By performing a number of statistical tests, Guillem Anglada-Escudé of the Carnegie Institute of Washington concluded that the existence of Gl 581g was well supported by the available data, despite the presence of a statistical degeneracy that derives from an alias of the first eccentric harmonic of another planet in the system. In a preprint posted to arXiv, Anglada-Escudé and Rebekah Dawson claimed that, "with the data we have, the most likely explanation is that this planet is still there."

2012 reanalysis of HARPS data

In July 2012, Vogt reanalyzed the 2011 data proposed by Forveille et al., noting that there were five objects. Planet g was orbiting around 0.13 AU with an orbital period of thirty-two days, placing it inside the habitable zone. Vogt concluded that the object had a minimum mass of 2.2 M and had a false positive probability of less than 4%. Vogt also said that they couldn't come to same conclusion as the Geneva team, without removing data points, "I don't know whether this omission was intentional or a mistake," he said, "I can only say that, if it was a mistake, they've been making that same mistake more than once now, not only in this paper, but in other papers as well." Vogt then said that the planet was there as long as all of the planets had circular orbits, and that the circular orbits work because “of dynamic stability, goodness-of-fit, and principle of parsimony."
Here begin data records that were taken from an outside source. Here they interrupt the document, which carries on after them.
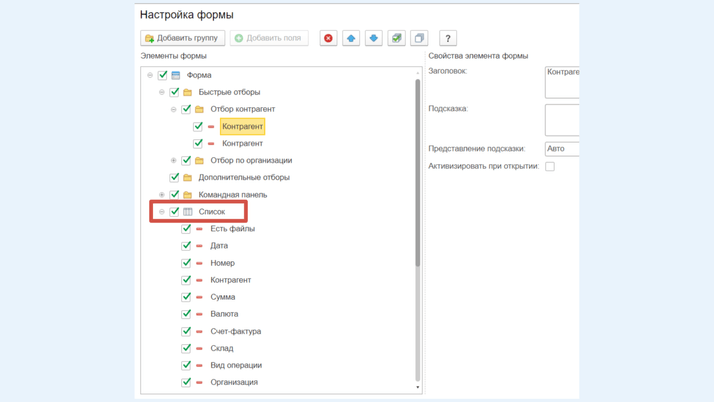714x402 pixels.
Task: Expand the Отбор по организации group
Action: coord(174,160)
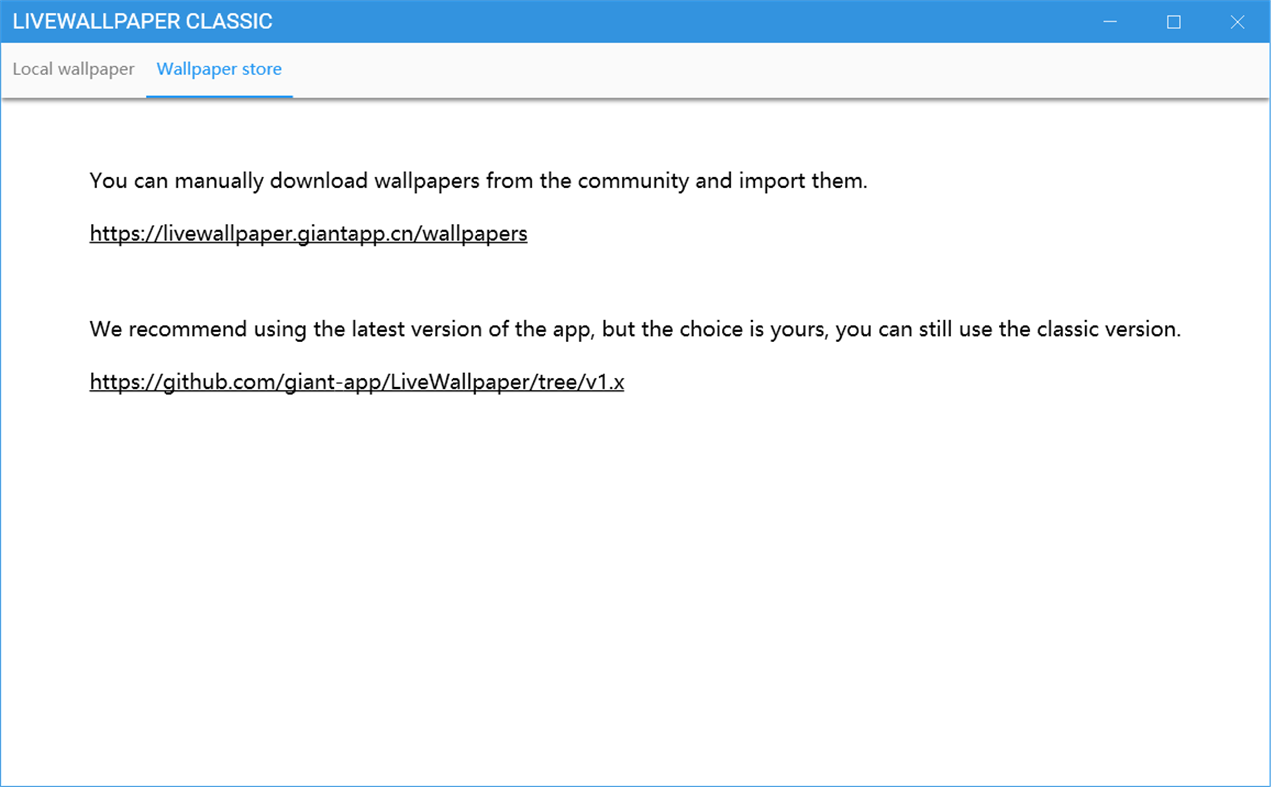Click the LIVEWALLPAPER CLASSIC title text

pyautogui.click(x=143, y=21)
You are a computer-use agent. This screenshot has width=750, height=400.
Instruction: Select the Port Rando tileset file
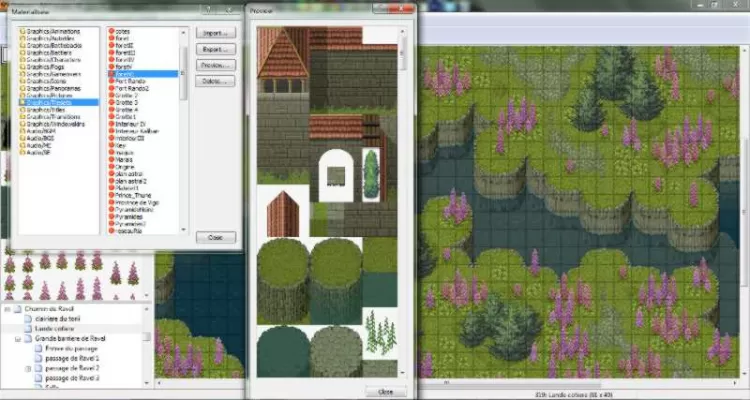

Further studies and refutation

Two studies in 2013 did not find evidence of Gliese 581g, only finding evidence for four—or three—planets in the system.
A study in 2014—published in Science— led by postdoctoral researcher Paul Robertson concluded that Gliese 581d is "an artifact of stellar activity which, when incompletely corrected, causes the false detection of planet g." "They were very high value targets if they were real," Robertson said, "But unfortunately we found out that they weren't." It was pointed out—during a press release by Penn State University—that sunspots could sometimes masquerade as planetary signals. An additional study concluded that Gliese 581g's existence depends on Gliese 581d's eccentricity. The planet was later delisted from the Habitable Exoplanets Catalog, which is run by the University of Puerto Rico at Arecibo. Later, in October that year, Abel Mendez wrote—in a blog post characterizing "false starts" in exoplanet habitability— that the planet does not exist.
In 2015, a pair of researchers led by Guillem Anglada-Escudé of the University of London questioned the methodology of the 2014 study and suggested planet Gliese 581d really could exist, despite stellar variability, and the 2014 refutation of the existence of Gliese 581d and g was triggered by poor and inadequate analysis of the data, saying that the statistical method used by Robertson's team was "simply inadequate for identifying small planets like Gliese 581d", urging that the data be reanalyzed using a "more accurate model." However, this response did not make any claim for the existence of Gliese 581g, and was published along with a rebuttal by the team that published the 2014 refutation. Most further studies have confirmed the stellar, rather than planetary, origin of the signal corresponding to Gliese 581d, and consequently Gliese 581g, with one such study explicitly refuting g.